Justin Chang of Variety commented, "Like Holofcener's previous pictures, Please Give derives its narrative energy less from a series of plotted incidents than from its keenly observed interplay of clashing personality tics and worldviews."

David Edelstein of New York Magazine described the film as "an engagingly high-strung comedy about lack of empathy and the gnawing guilt that can attend it" and remarked, "Holofcener's plotting can seem casual, but her dialogue is smart, an oscillating mixture of abrasiveness and balm, of harsh satire and compassionate pullback."

Peter Travers of Rolling Stone gave the film 3.5 out of 4 stars and noted, "The pitch-perfect performances help Holofcener stir up feelings that cut to the heart of what defines an ethical life. There's no movie around right now with a subject more pertinent. It'll hit you hard."

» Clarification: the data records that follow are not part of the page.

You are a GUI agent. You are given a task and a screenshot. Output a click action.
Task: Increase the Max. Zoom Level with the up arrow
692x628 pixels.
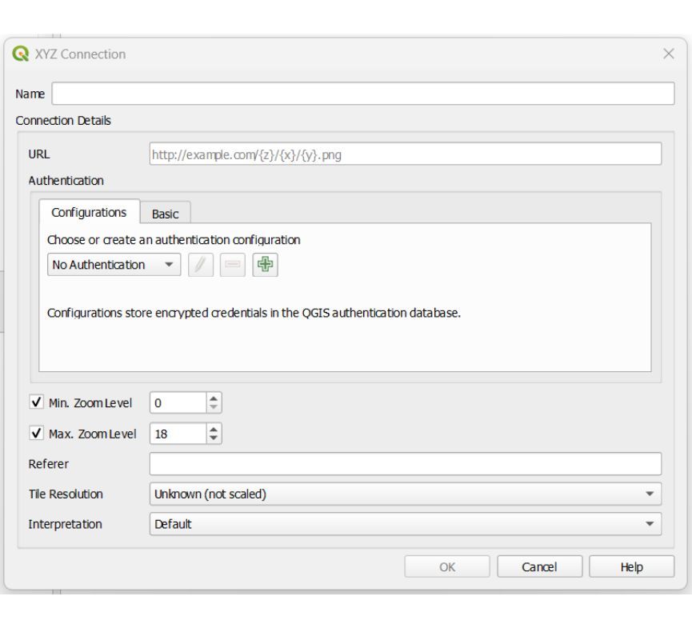coord(214,429)
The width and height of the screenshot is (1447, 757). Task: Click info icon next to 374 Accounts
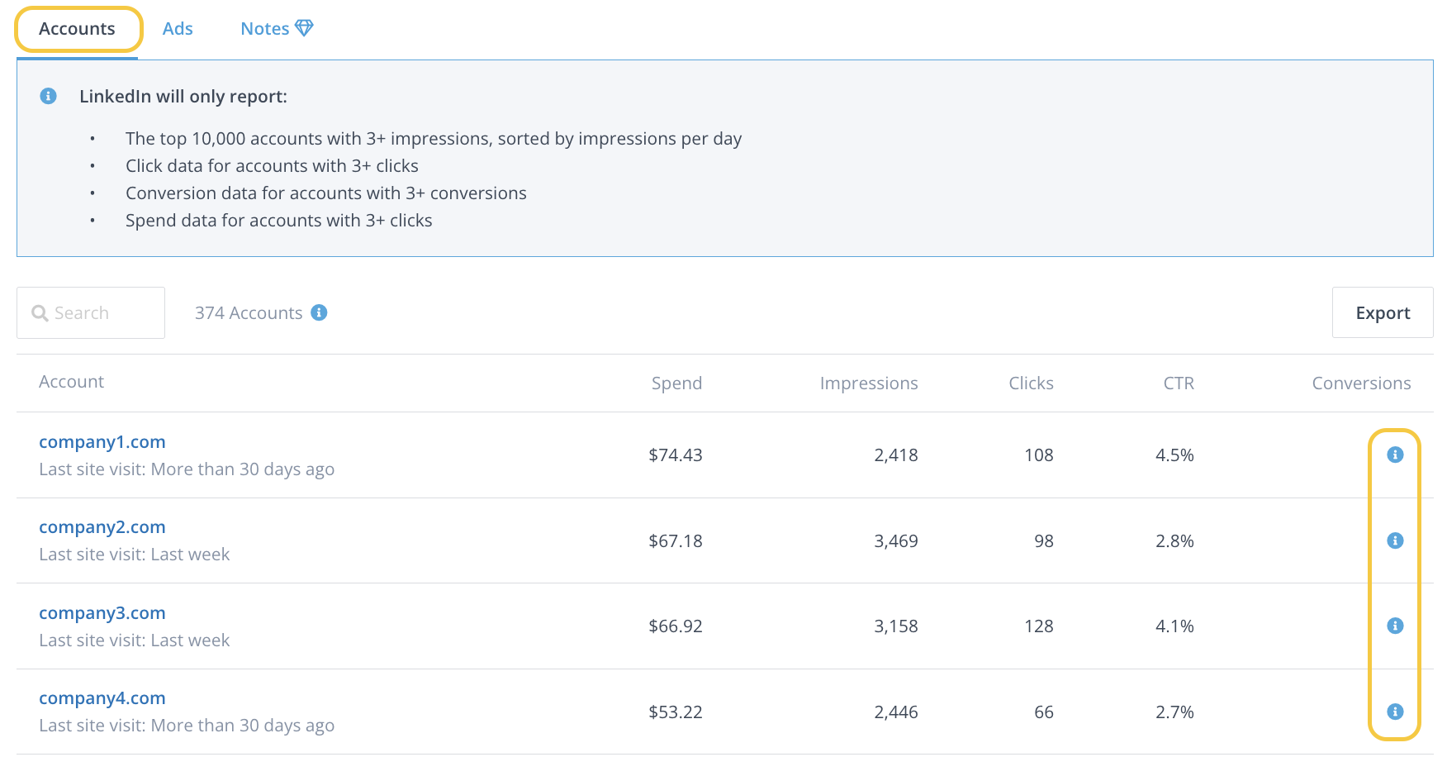pyautogui.click(x=319, y=312)
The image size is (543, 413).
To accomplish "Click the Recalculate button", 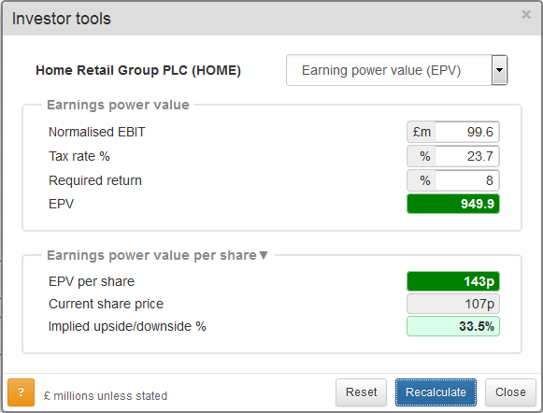I will click(x=436, y=392).
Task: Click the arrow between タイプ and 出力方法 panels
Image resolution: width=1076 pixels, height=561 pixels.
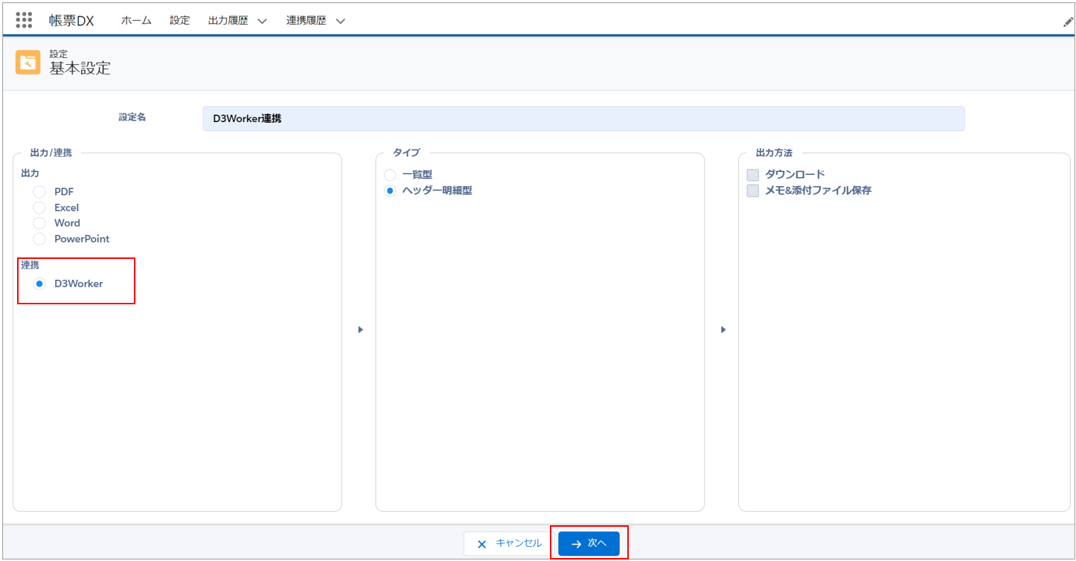Action: click(723, 329)
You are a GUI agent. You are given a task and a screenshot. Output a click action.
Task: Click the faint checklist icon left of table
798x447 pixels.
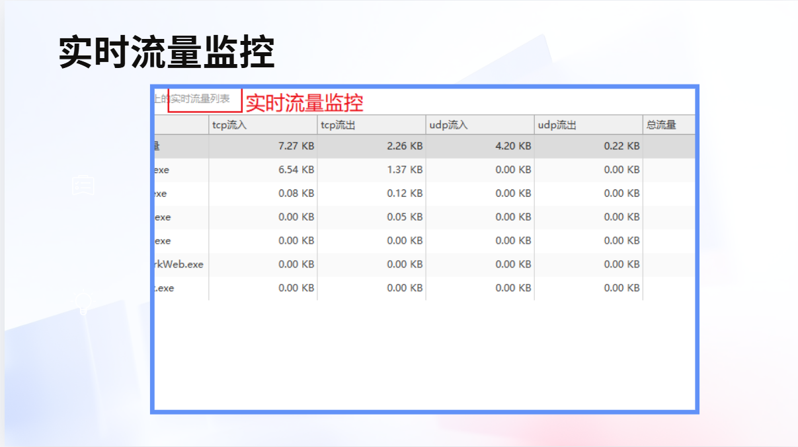(84, 186)
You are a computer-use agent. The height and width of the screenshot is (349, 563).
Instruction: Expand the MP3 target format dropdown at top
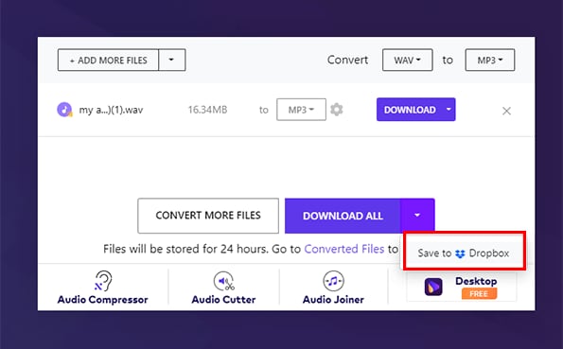coord(490,60)
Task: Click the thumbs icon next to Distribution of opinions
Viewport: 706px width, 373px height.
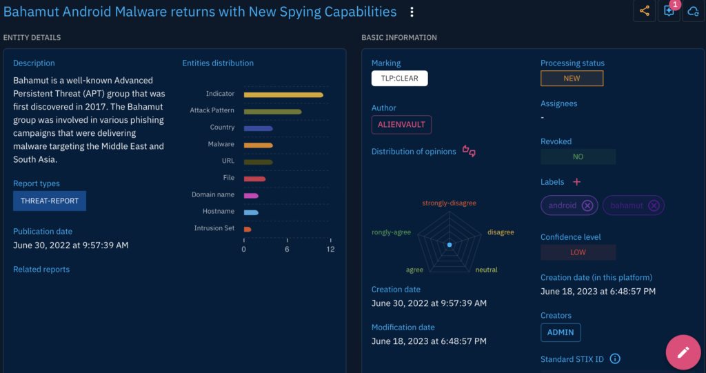Action: pyautogui.click(x=470, y=151)
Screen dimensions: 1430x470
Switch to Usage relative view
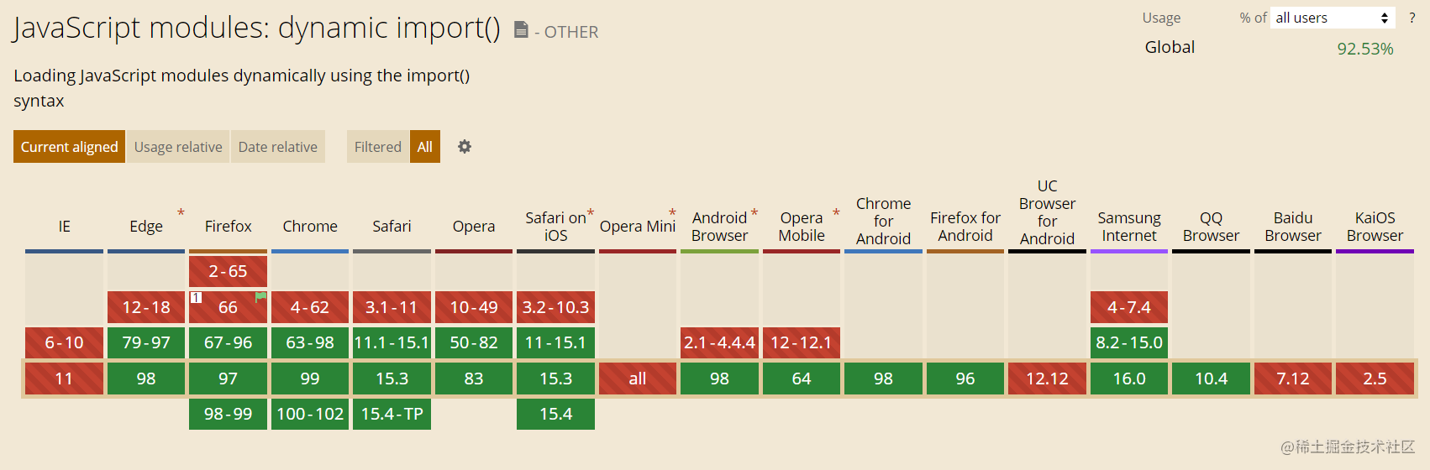coord(178,147)
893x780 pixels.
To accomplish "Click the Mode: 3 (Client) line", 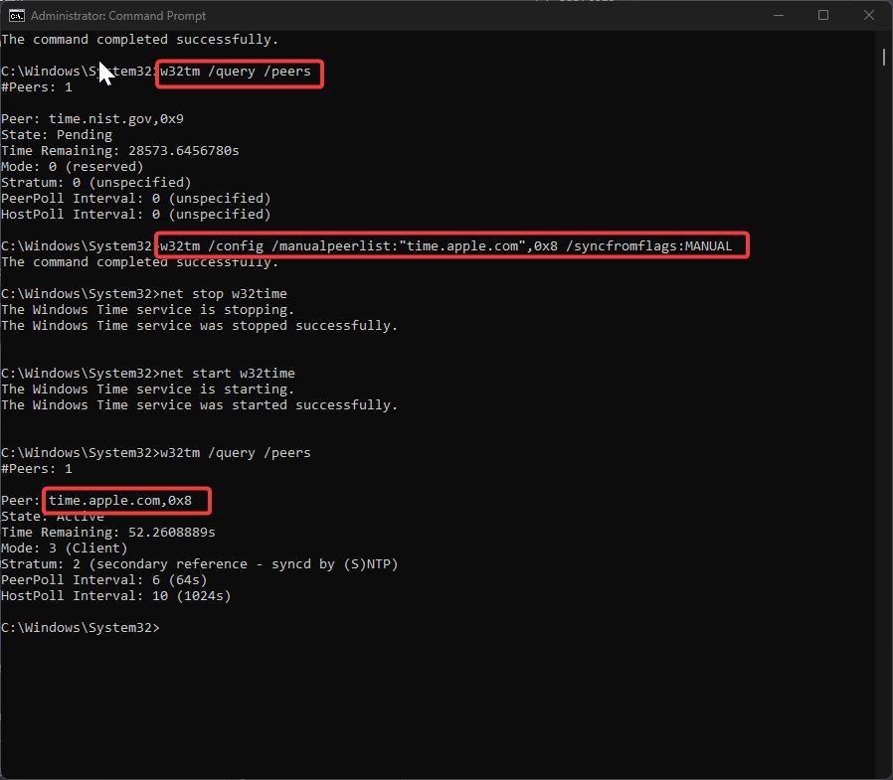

Peter Bradshaw of The Guardian gave the film 3 out of 5 stars and stated, "Please Give is an interesting and refreshing turn for the better. As an ensemble comedy, it has more bounce, more life and more comic oxygen."

===Accolades===
At the 15th Satellite Awards, the film's editor Robert Frazen won for Best Editing. It was also nominated for Best Film – Musical or Comedy, ultimately losing to Scott Pilgrim vs. the World.